What the exercise asks
Copy the items below, replacing "Close" with "Shut" and changing nothing else. Omit the pictures.

Provided records

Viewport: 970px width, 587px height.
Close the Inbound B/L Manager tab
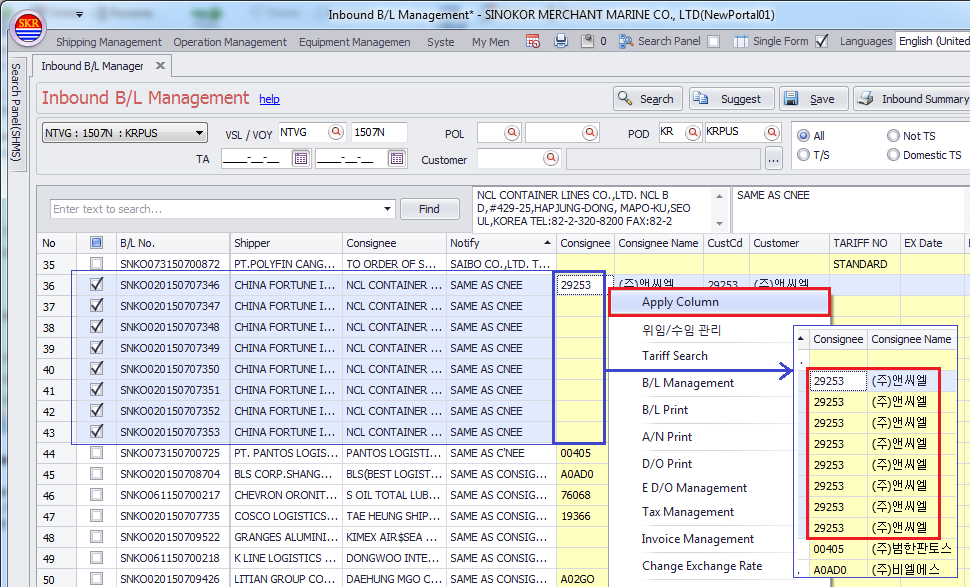[160, 66]
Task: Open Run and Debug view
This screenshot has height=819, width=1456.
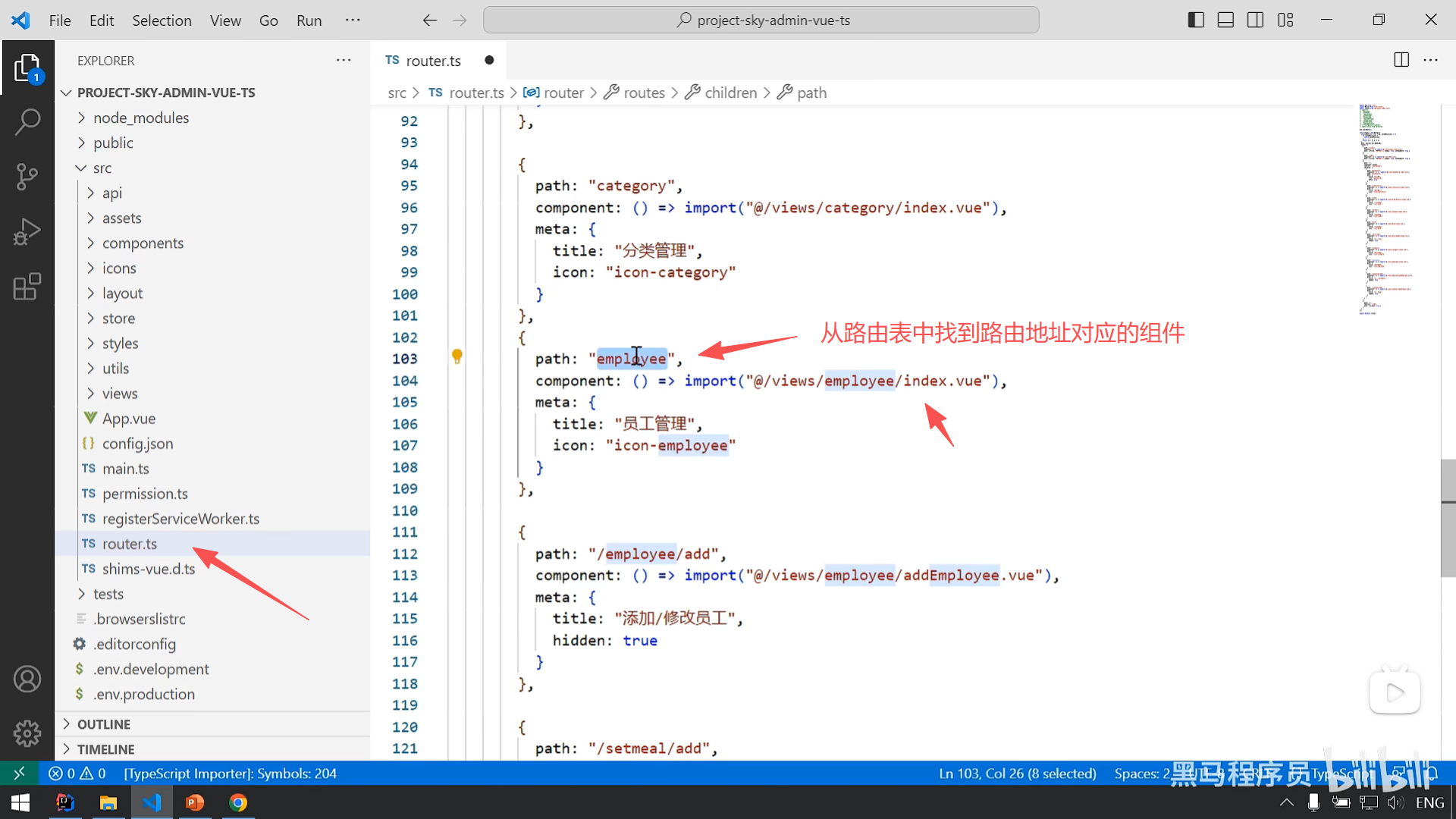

Written solution
Viewport: 970px width, 587px height.
Shut the Inbound B/L Manager tab
[160, 66]
Task: Open Run and Debug view
This screenshot has height=819, width=1456.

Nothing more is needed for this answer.